EXPLORE THE MATERIAL:
1: Answer these questions from the passage on religious delusion:
(a) What do hypocrites call the spasms in which they give up the will during seasons of special excitement?
(b) What are the openly impenitent led to doubt?
(c) According to the final paragraph, into what two opposite conclusions do such representations drive this class of sinners?
2: List every feeling that, according to the passage on religious delusion, many impenitent sinners are conscious of having at times towards God and good men.
3: Print the passage on religious delusion from "3. A want of" up to and including "them for heaven.".

PROVIDED TEXT:

= = = = = = =

1. For want of these and such like discriminations, many have stumbled. Hypocrites have held on to a false hope, and lived upon mere constitutional desires and spasmodic turns of giving up the will, during seasons of special excitement, to the control of these desires and feelings. These spasms they call their waking up. But no sooner does their excitement subside, than selfishness again assumes its wonted forms. It is truly wonderful and appalling to see to what an extent this is true. Because, in seasons of special excitement they feel deeply, and are conscious of feeling, as they say, and acting, and of being entirely sincere in following their impulses, they have the fullest confidence in their good estate. They say they cannot doubt their conversion. They felt so and so, and gave themselves up to their feelings, and gave much time and money to promote the cause of Christ. Now this is a deep delusion, and one of the most common in Christendom, or at least one of the most common that is to be found among what are called revival Christians. This class of deluded souls do not see that they are, in such cases, governed by their feelings, and that if their feelings were changed, their conduct would be so, of course; that as soon as the excitement subsides, they will go back to their former ways, as a thing of course. When the state of feeling that now controls them has given place to their former feelings, they will of course appear as they used to do. This is, in few words, the history of thousands of professors of religion.
2. This has greatly stumbled the openly impenitent. Not knowing how to account for what they often witness of this kind among professors of religion, they are led to doubt whether there is any such thing as true religion.
Again: many sinners have been deceived just in the way I have pointed out, and have afterwards discovered that they had been deluded, but could not understand how. They have come to the conclusion that everybody is deluded, and that all professors are as much deceived as they are. This leads them to reject and despise all religion.
3. A want of discrimination between what is constitutional and what belongs to a regenerate state of mind, has stumbled many. Impenitent sinners, finding themselves to have what they call certain good desires and feelings, have either come to the conclusion that they were born again, or that the unregenerate have at least a spark of holiness in them, that only needs to be cherished and cultivated, to fit them for heaven.
4. Some exercises of impenitent sinners, and of which they are conscious, have been denied for fear of denying total depravity. They have been represented as necessarily hating God and all good men; and this hatred has been represented as a feeling of malice and enmity towards God. Many impenitent sinners are conscious of having no such feelings; but, on the contrary, they are conscious of having at times feelings of respect, veneration, awe, gratitude, and affection towards God and good men. They are also conscious, that they are often influenced by these feelings; that, in obedience to them, they sometimes pray and sing praises to God; that they sometimes manifest a deep veneration and respect for good men, and show them favour, and do many things for them which they would not do, did they not feel so deep a respect, veneration, and affection for them. Of these, and many like things, many impenitent sinners are often conscious. They are also often conscious of feeling no opposition to revivals, but, on the contrary, that they rejoice in them, and feel desirous that they should prosper, and hope that they shall be themselves converted. They are conscious of feeling deep veneration and respect, and even affection for those ministers who are the agents, in the hand of God, of carrying them forward. To this class of sinners, it is a snare and a stumbling-block to tell them, and insist, that they only hate God, and Christians, and ministers, and revivals; and to represent their moral depravity to be such, that they crave sin as they crave food, and that they necessarily have none but feelings of mortal enmity against God. None of these things are true, and this class of sinners know that they are not true. Such representations either drive them into infidelity on the one hand, or to think themselves Christians on the other. But those theologians who hold the views of constitutional depravity of which we have spoken, cannot consistently with their theory, admit to these sinners the real truth, and then show them conclusively that in all their feelings which they call good, and in all their yielding to be influenced by them, there is no virtue; that their desires and feelings have in themselves no moral character, and that when they yield the will to their control, it is only selfishness.

= = = = = = =

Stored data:
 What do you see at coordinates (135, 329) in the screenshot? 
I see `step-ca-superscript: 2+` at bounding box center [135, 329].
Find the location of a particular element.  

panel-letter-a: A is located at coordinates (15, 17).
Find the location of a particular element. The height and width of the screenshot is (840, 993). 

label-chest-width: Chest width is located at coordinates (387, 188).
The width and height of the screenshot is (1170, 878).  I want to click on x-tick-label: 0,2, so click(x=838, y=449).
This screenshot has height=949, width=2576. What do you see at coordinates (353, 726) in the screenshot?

= = = = = = =

RESULTS IN ORDER:
1:
(a) Their waking up.
(b) Whether there is any such thing as true religion.
(c) Either into infidelity, or into thinking themselves Christians.

2: Respect, veneration, awe, gratitude, affection

3:
3. A want of discrimination between what is constitutional and what belongs to a regenerate state of mind, has stumbled many. Impenitent sinners, finding themselves to have what they call certain good desires and feelings, have either come to the conclusion that they were born again, or that the unregenerate have at least a spark of holiness in them, that only needs to be cherished and cultivated, to fit them for heaven.